Thank you for your answer. I tried to go to Modelscope in the afternoon and downloaded llama-8b as modelbase, I renamed it llava-lora-llama-8b and added it to the inference code, but I get an error:
2025-05-29 17:15:29 | ERROR | stderr | FileNotFoundError: [Errno 2] No such file or directory: '/yinghepool/yinghe/Public_data/CT-RATE/models/CT-CHAT/llava-lora-llama_3.1_8b/mm_projector.bin', my inference command is: CUDA_VISIBLE_ DEVICES=7 python -m llava.serve.model_worker --host 0.0.0.0 --controller http://localhost:10000 --port 40000 --worker http://localhost:40000 --model-path "/yinghepool/yinghe/Public_data/CT-RATE/models/CT-CHAT/llava-lora-llama_3.1_8b/" --model-base "/yinghepool/jiawei/basemodel/LLM-Research/Meta-Llama-3-8B" --model-name llava --multi-modal, I tried to write the following script to generate it mmprojector.bin but I ran into a problem with a lot of NAN and INF values mapped out. I'm pasting my conversion script below. I don't know how to run up ctchat reasoning on gradio, and how to properly generate mmprojector? Please also answer. Thanks again.
import os
import torch
from transformers import AutoTokenizer, AutoConfig
from safetensors.torch import load_file
from llava.model.language_model.llava_llama import LlavaLlamaForCausalLM
from llava.model.multimodal_projector.builder import build_vision_projector
base_model_path = "/yinghepool/jiawei/basemodel/llava-hf/llava-lora-llama1___5-7b-hf/"
lora_model_path = "/yinghepool/yinghe/Public_data/CT-RATE/models/CT-CHAT/llava-lora-llama_3.1_8b/"
output_mm_path = os.path.join(lora_model_path, "mm_projector.bin")
Load tokenizer and model
tokenizer = AutoTokenizer.from_pretrained(base_model_path, use_fast=False)

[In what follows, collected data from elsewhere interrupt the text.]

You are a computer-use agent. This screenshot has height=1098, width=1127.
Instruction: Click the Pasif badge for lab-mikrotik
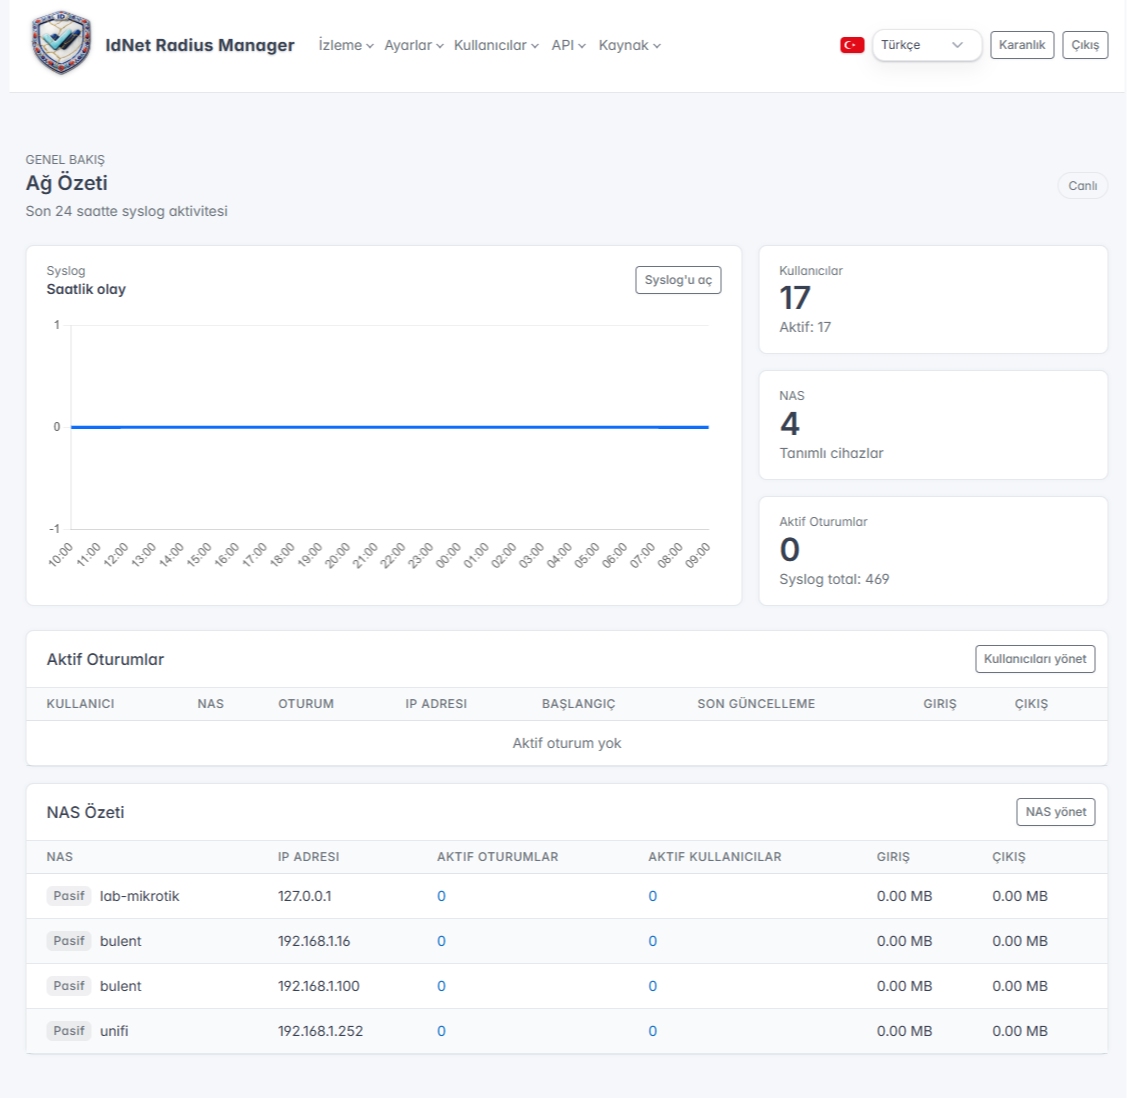coord(69,896)
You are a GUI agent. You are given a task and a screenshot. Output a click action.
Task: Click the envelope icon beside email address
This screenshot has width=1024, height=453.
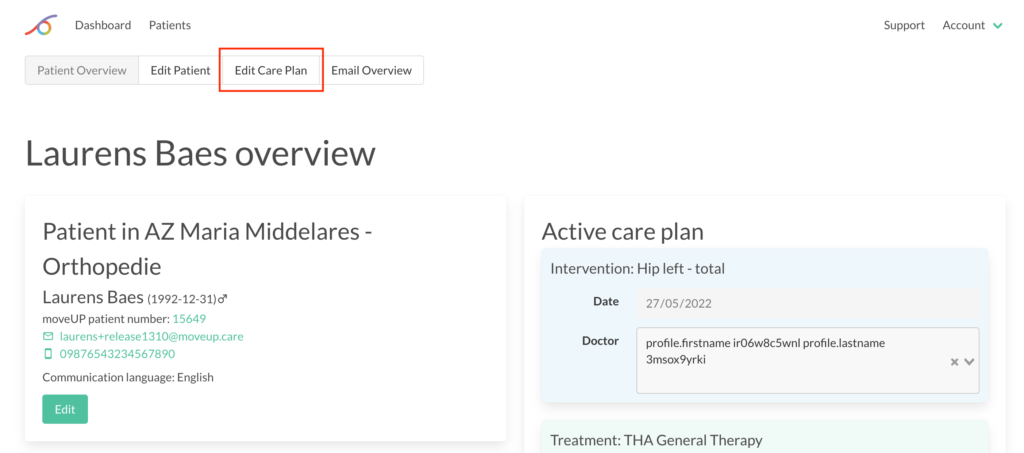pos(48,336)
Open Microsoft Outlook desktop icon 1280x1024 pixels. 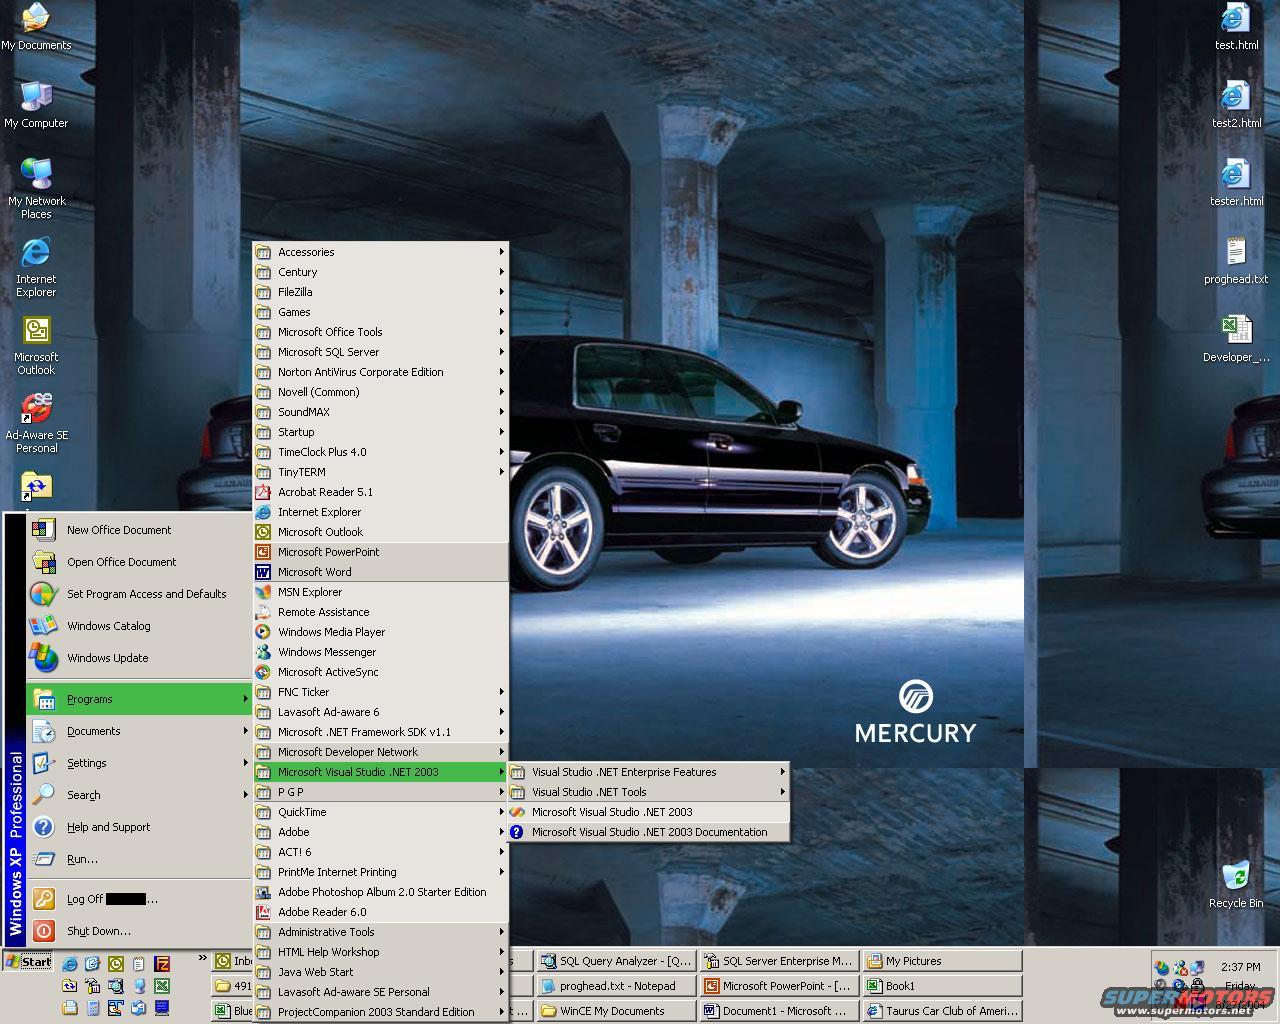36,333
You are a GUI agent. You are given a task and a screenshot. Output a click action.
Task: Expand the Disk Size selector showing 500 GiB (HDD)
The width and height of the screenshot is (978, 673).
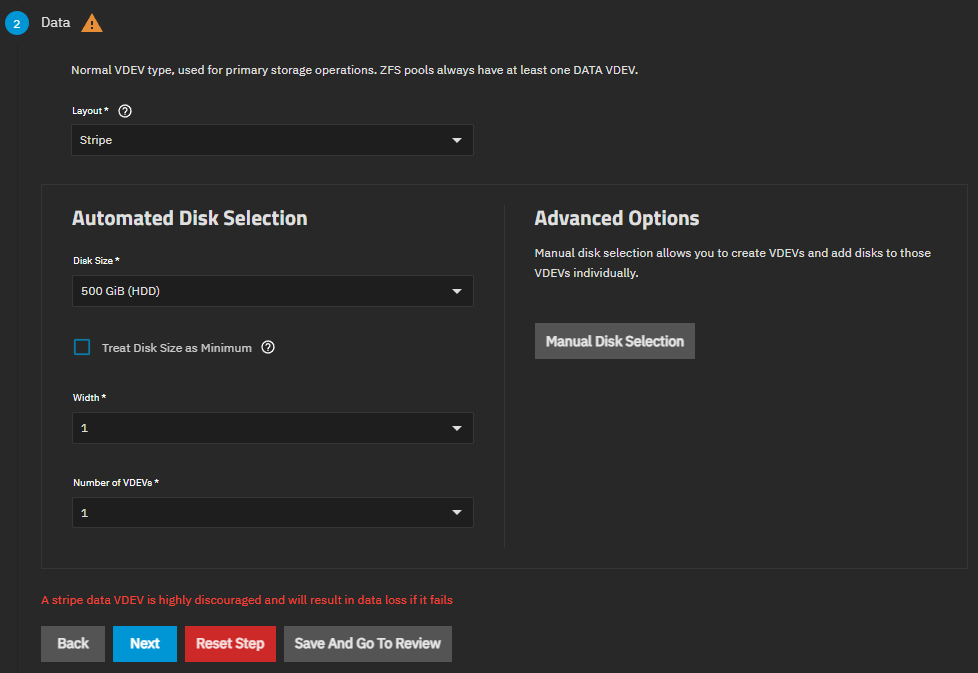[x=260, y=292]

model = LlavaLlamaForCausalLM.from_pretrained(base_model_path, torch_dtype=torch.float16)
Fix config based on actual config + projector logic
model.config.hidden_size = model.config.text_config.hidden_size # 1024
model.config.hidden_size = model.config.text_config["hidden_size"] # likely 4096
model.config.mm_context_size = (model.config.vision_config["image_size"] // model.config.vision_config["patch_size"]) ** 2 # 576
model.config.mm_projector_type = 'attn_pool+mlp2x_gelu' # match non_lora_trainables.bin
Construct projector
vision_projector = build_vision_projector(model.config)
Load state dict
non_lora_path = os.path.join(lora_model_path, "non_lora_trainables.bin")
if not os.path.exists(non_lora_path):
raise FileNotFoundError("non_lora_trainables.bin not found.")
full_state = torch.load(non_lora_path, map_location="cpu")
proj_state = {k.replace("vision_projector.", ""): v for k, v in full_state.items() if k.startswith("vision_projector.")}
missing_keys = vision_projector.load_state_dict(proj_state, strict=False)
print("Loaded vision projector. Missing keys:", missing_keys)
Save projector weights
torch.save(vision_projector.state_dict(), output_mm_path)
print(f"Saved mm_projector.bin to: {output_mm_path}")
Also the solution you mentioned, I tried. I renamed the modelpath model, which is the lora model uploaded by the author, to llava-lora-llama, and it still can't be run.
Have you successfully run CT-CHAT/llava/serve/ctchat_validation_llama.py? I recommend separating the mm_projector weights only after you've confirmed that this script runs properly.